1998 alternate-history war story, first of six books. In 528 AD, the
young Byzantine general Belisarius is given a message from the, or a,
future: a powerful enemy is rising in India, and will subjugate the
world with massive armies and devastating weapons if not prevented.
And he's the man to prevent it.
Let's face it, this is feelgood rubbish. But it's well-executed
feelgood rubbish. The bad guys are into rape, paedophilia, religious
intolerance and torture (and, worst of all, military indiscipline),
while Belisarius hangs rapists and looters from his own army, and he
and his allies have respect for women (they even include them in their
counsels) and heretics. Belisarius himself is of course a tactical and
strategic genius, but also an entirely faithful husband and a good
father; aided by the plot device, he can fight well enough to kill
eight men without taking a scratch even when they've attacked him from
concealment, understand a new language in seconds, see in the dark,
and if he can't yet leap tall buildings in a single bound, well, this
is only book one of six. Everyone thinks he's wonderful, except the
bad guys.
If you know the history you can see where the crowbars have been
worked in (in particular, the way that the untrusted Procopius is led
to believe that Belisarius' wife Antonina is having multiple affairs,
so that she'll have an excuse to meet various key people in the
conspiracy to save the world, while preserving his historical account
of her). This is historical inaccuracy done right, with the authors
saying "yeah, I know roughly what it was actually like and I'm
explicitly changing it" rather than "eh, who cares about research".

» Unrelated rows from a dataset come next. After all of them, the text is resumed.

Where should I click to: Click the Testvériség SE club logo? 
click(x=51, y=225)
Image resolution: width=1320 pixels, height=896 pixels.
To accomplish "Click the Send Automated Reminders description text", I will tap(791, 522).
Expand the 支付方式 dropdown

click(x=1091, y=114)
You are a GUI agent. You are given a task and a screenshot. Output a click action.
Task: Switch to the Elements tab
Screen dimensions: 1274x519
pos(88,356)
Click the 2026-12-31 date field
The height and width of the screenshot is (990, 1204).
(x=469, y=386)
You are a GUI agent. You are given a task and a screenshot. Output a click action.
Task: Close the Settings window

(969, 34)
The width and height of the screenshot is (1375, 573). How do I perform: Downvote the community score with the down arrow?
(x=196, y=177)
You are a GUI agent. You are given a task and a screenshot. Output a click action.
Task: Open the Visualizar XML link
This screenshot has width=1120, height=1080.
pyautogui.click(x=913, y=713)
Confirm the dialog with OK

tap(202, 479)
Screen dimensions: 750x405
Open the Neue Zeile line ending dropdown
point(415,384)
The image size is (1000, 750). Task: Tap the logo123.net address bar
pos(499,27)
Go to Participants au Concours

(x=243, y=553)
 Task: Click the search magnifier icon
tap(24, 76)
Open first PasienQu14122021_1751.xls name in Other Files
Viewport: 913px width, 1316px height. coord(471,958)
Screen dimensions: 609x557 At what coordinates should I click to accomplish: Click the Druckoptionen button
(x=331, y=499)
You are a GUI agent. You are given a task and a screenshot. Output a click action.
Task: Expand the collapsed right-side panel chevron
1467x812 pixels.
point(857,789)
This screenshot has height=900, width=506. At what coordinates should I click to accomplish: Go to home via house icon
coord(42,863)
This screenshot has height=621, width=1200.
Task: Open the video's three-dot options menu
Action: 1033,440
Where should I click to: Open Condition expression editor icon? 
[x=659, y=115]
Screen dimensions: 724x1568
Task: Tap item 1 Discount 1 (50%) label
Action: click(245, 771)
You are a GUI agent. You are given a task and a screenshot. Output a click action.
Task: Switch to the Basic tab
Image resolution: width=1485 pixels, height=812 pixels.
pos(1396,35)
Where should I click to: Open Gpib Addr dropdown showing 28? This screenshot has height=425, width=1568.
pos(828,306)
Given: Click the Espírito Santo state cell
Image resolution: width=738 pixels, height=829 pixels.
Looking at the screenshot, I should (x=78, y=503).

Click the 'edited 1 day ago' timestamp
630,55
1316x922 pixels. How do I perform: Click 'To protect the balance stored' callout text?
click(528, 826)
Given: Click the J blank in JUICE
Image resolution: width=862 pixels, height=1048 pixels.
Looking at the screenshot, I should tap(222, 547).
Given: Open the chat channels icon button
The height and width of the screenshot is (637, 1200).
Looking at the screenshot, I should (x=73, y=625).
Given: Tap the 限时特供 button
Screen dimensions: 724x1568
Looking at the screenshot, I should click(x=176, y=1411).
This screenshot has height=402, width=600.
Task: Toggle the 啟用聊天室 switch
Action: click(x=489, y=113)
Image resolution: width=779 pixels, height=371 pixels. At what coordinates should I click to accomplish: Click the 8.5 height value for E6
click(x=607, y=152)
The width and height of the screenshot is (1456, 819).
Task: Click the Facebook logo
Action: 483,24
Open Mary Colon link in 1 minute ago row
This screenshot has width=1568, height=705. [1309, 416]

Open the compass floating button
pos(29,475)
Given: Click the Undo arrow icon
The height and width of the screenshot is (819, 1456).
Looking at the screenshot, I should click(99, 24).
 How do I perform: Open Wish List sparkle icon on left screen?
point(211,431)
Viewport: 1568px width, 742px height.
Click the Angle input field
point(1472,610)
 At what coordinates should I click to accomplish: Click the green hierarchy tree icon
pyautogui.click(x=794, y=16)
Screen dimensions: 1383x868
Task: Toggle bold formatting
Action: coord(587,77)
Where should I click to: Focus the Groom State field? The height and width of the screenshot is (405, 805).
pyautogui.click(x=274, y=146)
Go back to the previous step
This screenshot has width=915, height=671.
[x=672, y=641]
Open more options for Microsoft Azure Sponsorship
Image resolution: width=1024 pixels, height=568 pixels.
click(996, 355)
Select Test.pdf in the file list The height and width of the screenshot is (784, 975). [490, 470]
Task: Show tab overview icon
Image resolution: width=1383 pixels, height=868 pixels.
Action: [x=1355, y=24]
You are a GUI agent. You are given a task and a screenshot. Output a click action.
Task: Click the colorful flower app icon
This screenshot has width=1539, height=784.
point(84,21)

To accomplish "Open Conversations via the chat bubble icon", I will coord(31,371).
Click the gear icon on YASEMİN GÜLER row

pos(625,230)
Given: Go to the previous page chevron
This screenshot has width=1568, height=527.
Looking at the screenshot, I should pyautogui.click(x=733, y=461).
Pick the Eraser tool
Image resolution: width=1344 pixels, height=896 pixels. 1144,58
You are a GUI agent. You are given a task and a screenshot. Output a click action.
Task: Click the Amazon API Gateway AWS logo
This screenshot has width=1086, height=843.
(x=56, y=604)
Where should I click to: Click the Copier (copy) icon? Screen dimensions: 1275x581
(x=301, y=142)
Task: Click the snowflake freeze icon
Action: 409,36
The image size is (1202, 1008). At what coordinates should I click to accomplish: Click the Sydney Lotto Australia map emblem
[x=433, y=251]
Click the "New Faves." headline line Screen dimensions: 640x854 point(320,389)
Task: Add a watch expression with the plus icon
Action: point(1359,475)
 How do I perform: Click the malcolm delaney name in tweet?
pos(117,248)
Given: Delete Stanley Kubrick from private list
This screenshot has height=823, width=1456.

Given the way "co-authorship" usually works, I suspect that Drake
wrote the outlines and Flint wrote the actual words; and Flint can
write good solid prose, and people who feel as though they are more
than a collection of character traits.
Names of places and people are mostly plausible ones of the time,
though a passing reference to "Ceylon" rather threw me; that's a
transliteration of Ceilão, the 16th-century Portugese colonial name
for the place, and a Byzantine would have been far more likely to call
it Taprobanē.
Sometimes I'm in the mood for good and clever people overcoming
powerful but stupid evil. This is a good book for that sort of mood.